This chapter is based on the empirical findings of my doctoral thesis (Haug, 2016, 2017) and the recent development towards a national quality framework for career guidance in Norway (Haug et al., 2019). The issue that is elaborated in this chapter is quality in career guidance in a single specific context (schools) and in one country (Norway). However, the findings presented may be relevant more widely across the Nordic countries and beyond.

Scientific Underpinning and Research Design

This chapter builds on the scientific concepts of critical realism, a meta-theory that states that the relationship between reality and the concepts that we use to describe this reality should be the focal point of research and theoretical development (Danermark, Ekström, Jakobsen, & Karlsson, 2003). Critical realism claims that scientific work is to ‘investigate and identify relationships and non-relationships, respectively, between what we experience, what actually happens, and the underlying mechanisms that produce the events in the world’ (Bhaskar, 1978, p. 56).

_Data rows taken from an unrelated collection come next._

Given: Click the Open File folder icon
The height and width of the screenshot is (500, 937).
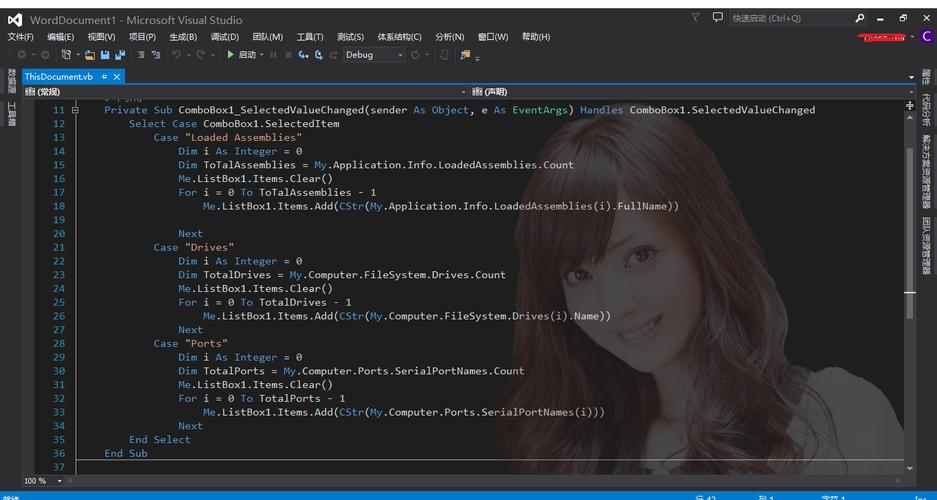Looking at the screenshot, I should [90, 55].
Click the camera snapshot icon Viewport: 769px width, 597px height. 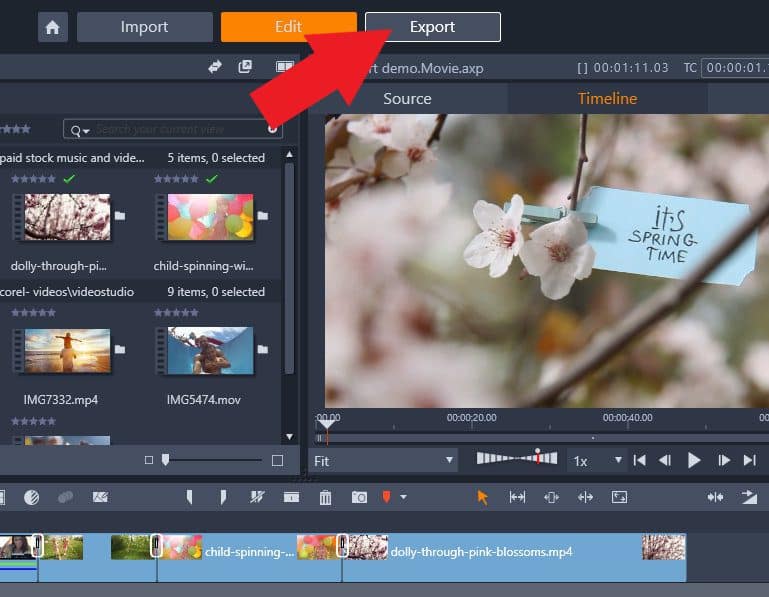(x=359, y=497)
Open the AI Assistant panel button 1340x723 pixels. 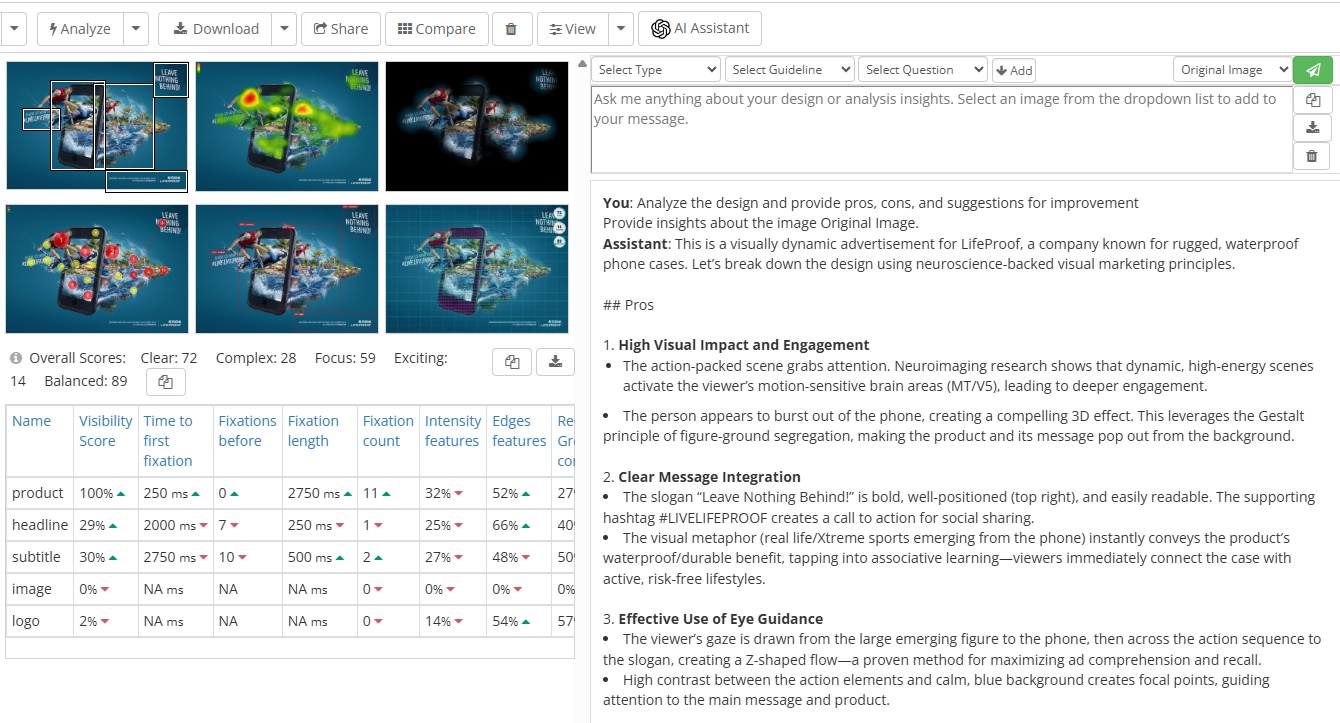(700, 29)
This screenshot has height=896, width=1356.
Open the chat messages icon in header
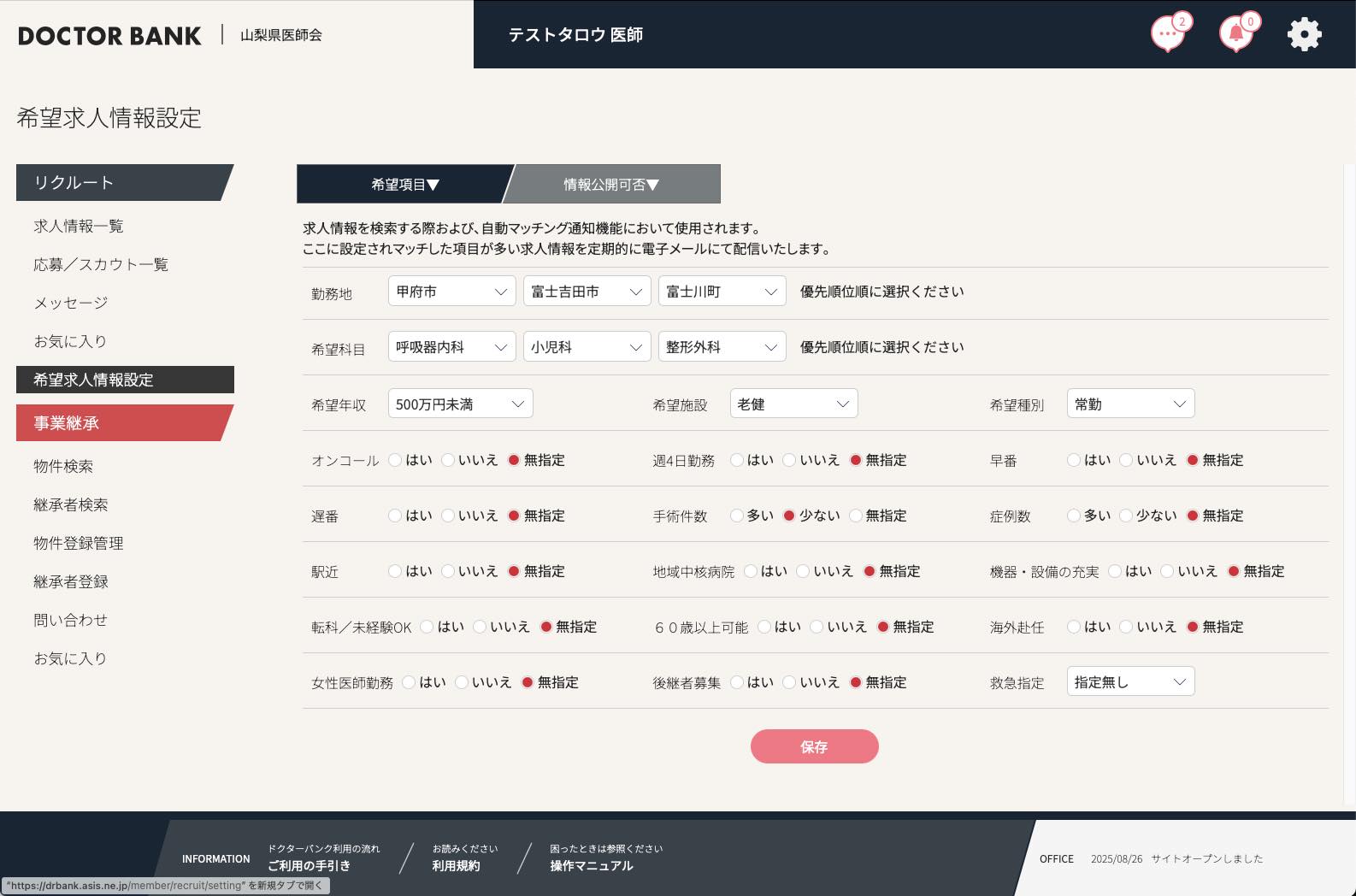1167,35
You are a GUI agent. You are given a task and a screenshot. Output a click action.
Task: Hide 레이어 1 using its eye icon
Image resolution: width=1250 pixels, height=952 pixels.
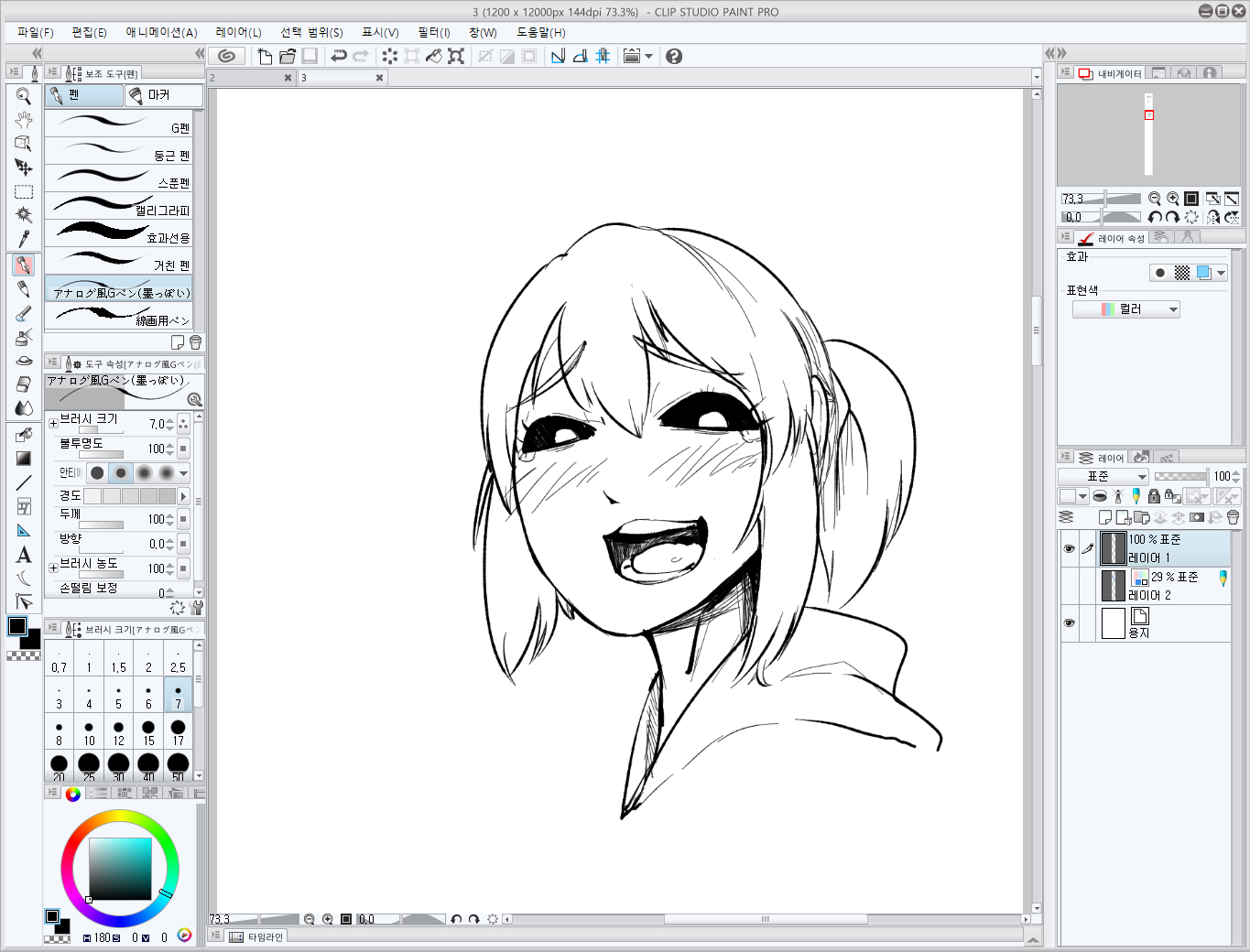(x=1069, y=549)
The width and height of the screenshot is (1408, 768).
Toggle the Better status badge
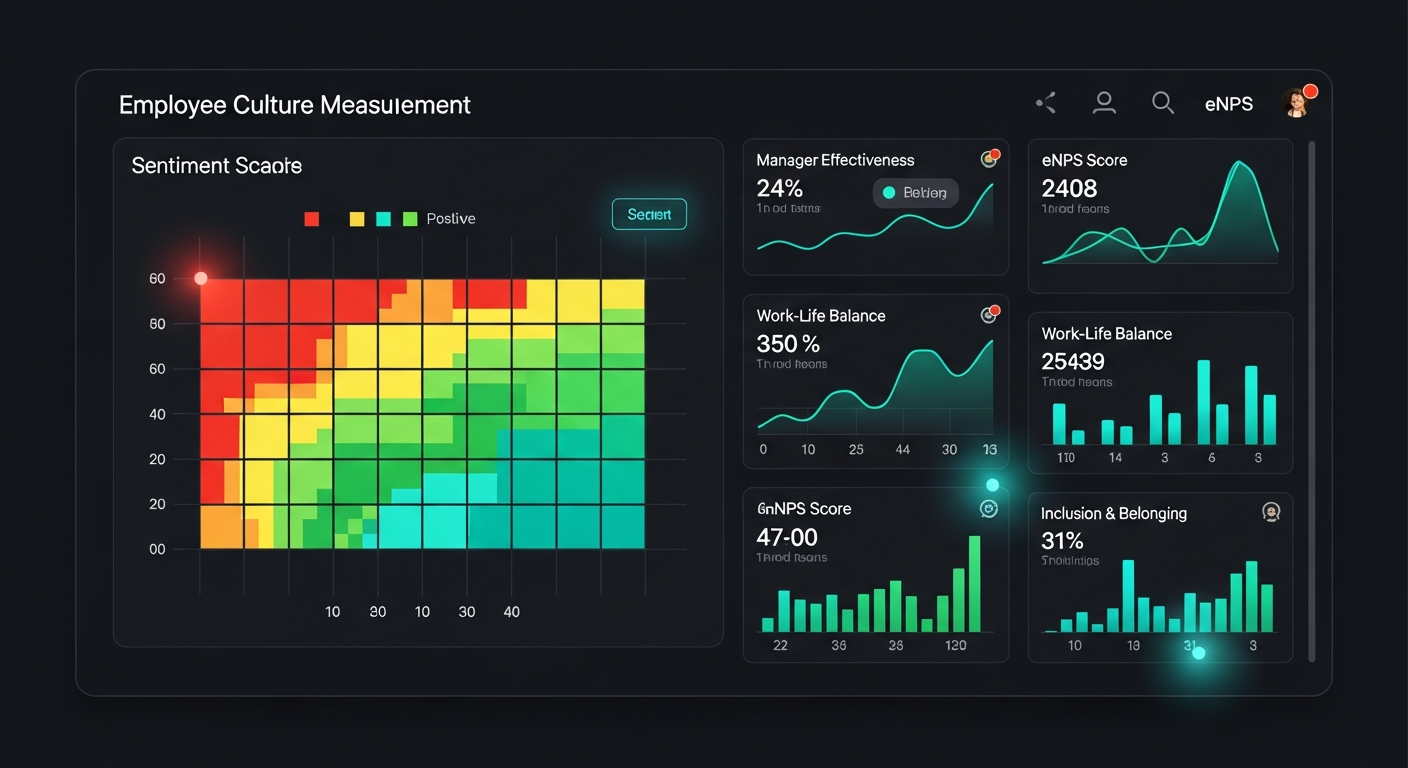point(915,192)
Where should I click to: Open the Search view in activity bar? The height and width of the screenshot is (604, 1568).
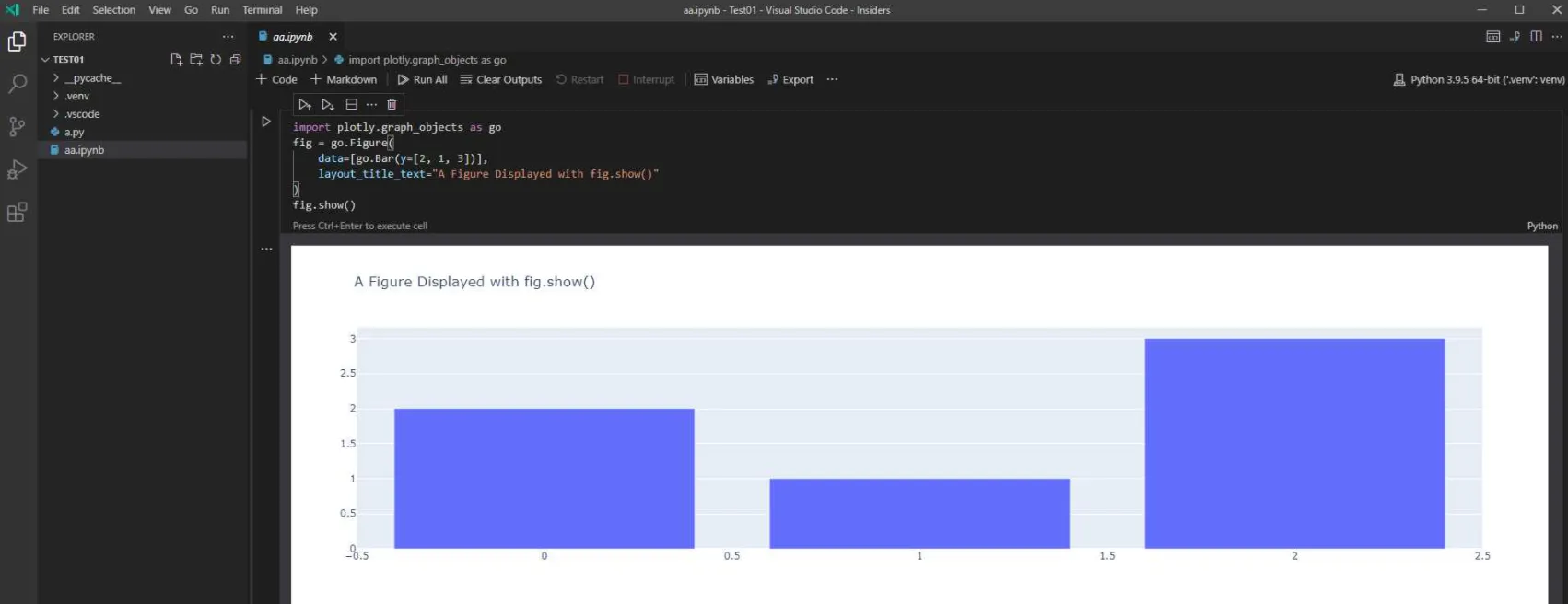[18, 84]
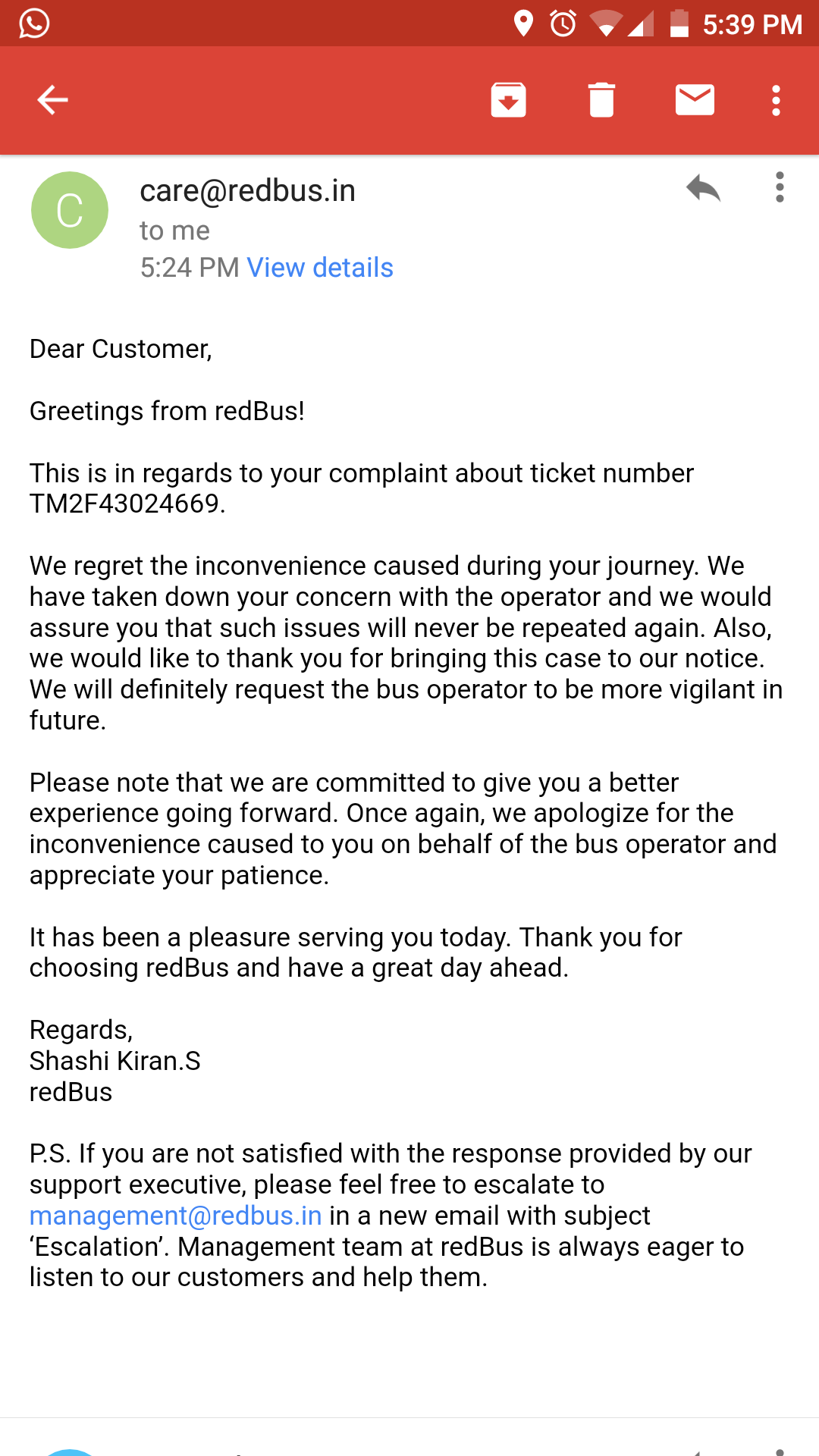Open the management@redbus.in email link

pyautogui.click(x=176, y=1216)
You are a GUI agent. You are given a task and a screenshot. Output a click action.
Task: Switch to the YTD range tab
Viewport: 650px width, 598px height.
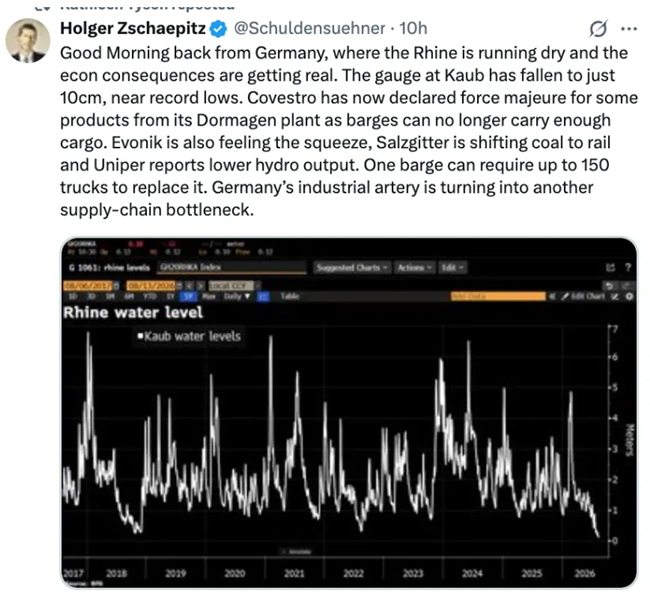coord(148,296)
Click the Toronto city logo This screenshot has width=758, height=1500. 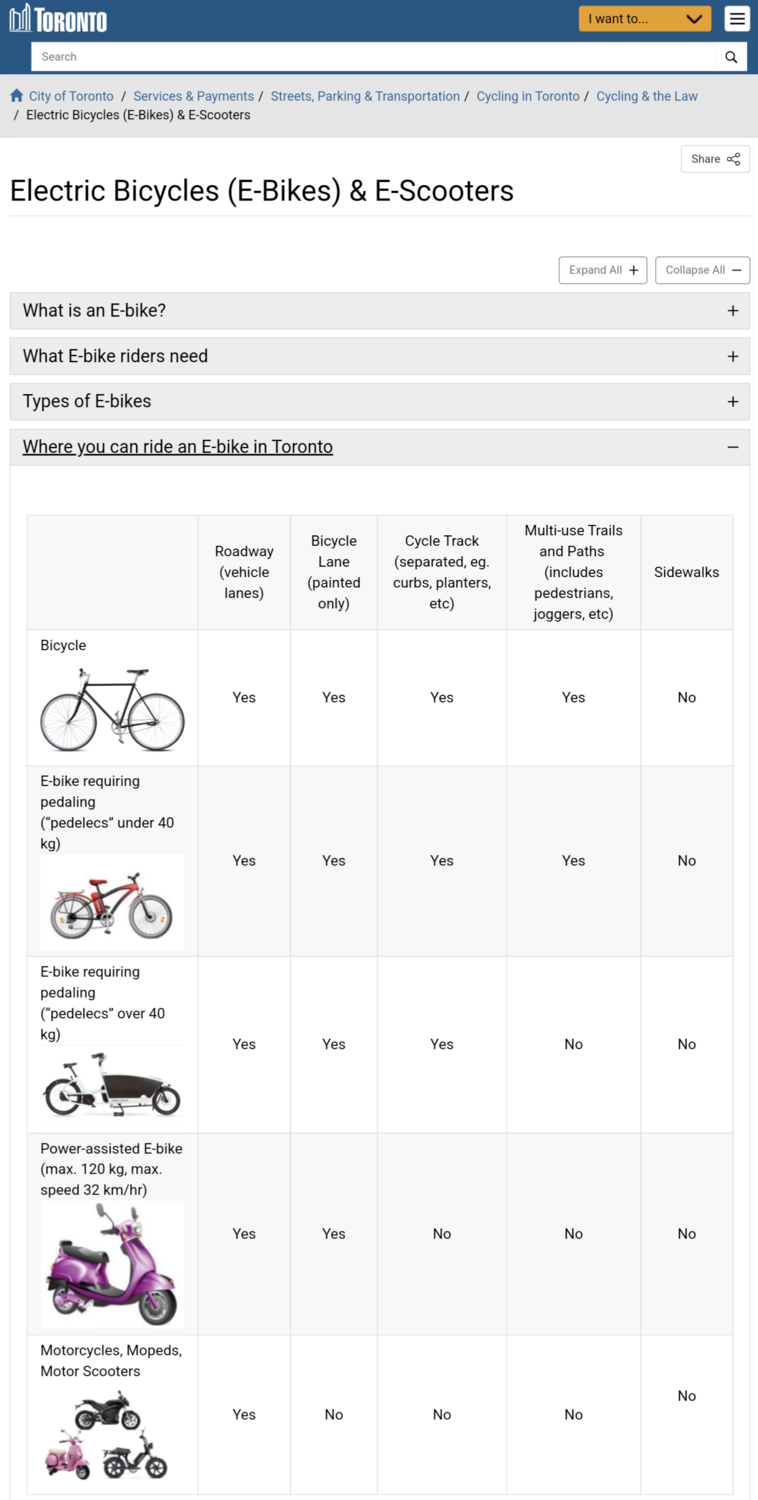coord(57,17)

Kempster and Parry (2014, p. 88) advocate a grounded theory approach guided by a critical realistic (CR) frame to gain this insight. Key elements of this approach include ‘First, clarifying the subject matter in relation to CR ontological assumptions. Second, data collection emphasizing exploring lived experience through interviews. Third, analysing data based on abduction and retroduction. Retroduction implies a commitment to theoretical pluralism, at least at the outset of an investigation. Multiple theoretical lenses can be considered for what they tell us about the various and stratified influences that are affecting the things we observe’.

The structure of this chapter will follow the three steps of Kempster and Parry’s approach (2014). Firstly, I will clarify the theoretical conceptualisations of quality in career guidance in general. Secondly, I will highlight the main findings of the data collected in the project. Thirdly, I will discuss the understanding of quality in career guidance in a school context through multiple theoretical lenses.

Clarifying the Subject Matter: Quality in Career Guidance

Quality is a complex and contested concept. We need to pay attention to this complexity and take action accordingly to maximise quality outcomes in the development of career guidance.

Understanding quality in career guidance to be both contested and complex aligns with several authors. For example, Sultana (2018a), who states that ‘If you scratch below the surface, we discover that we have different views about what ‘quality’ really is. This is likely to depend on who we are, our social background, the evaluative criteria we use, past experiences, and so on. Most importantly, different people have different expectations and standards’ (p. 8). Sultana (2017, p. 10) continues by saying ‘Language and terms – and of course theoretical orientations, policies and practices – therefore, reveal important tensions in the field’.

Plant (2004, p. 142), with reference to Watt (1998), elaborates this further by pointing out that a focus on quality encompasses many agendas, meanings and justifications.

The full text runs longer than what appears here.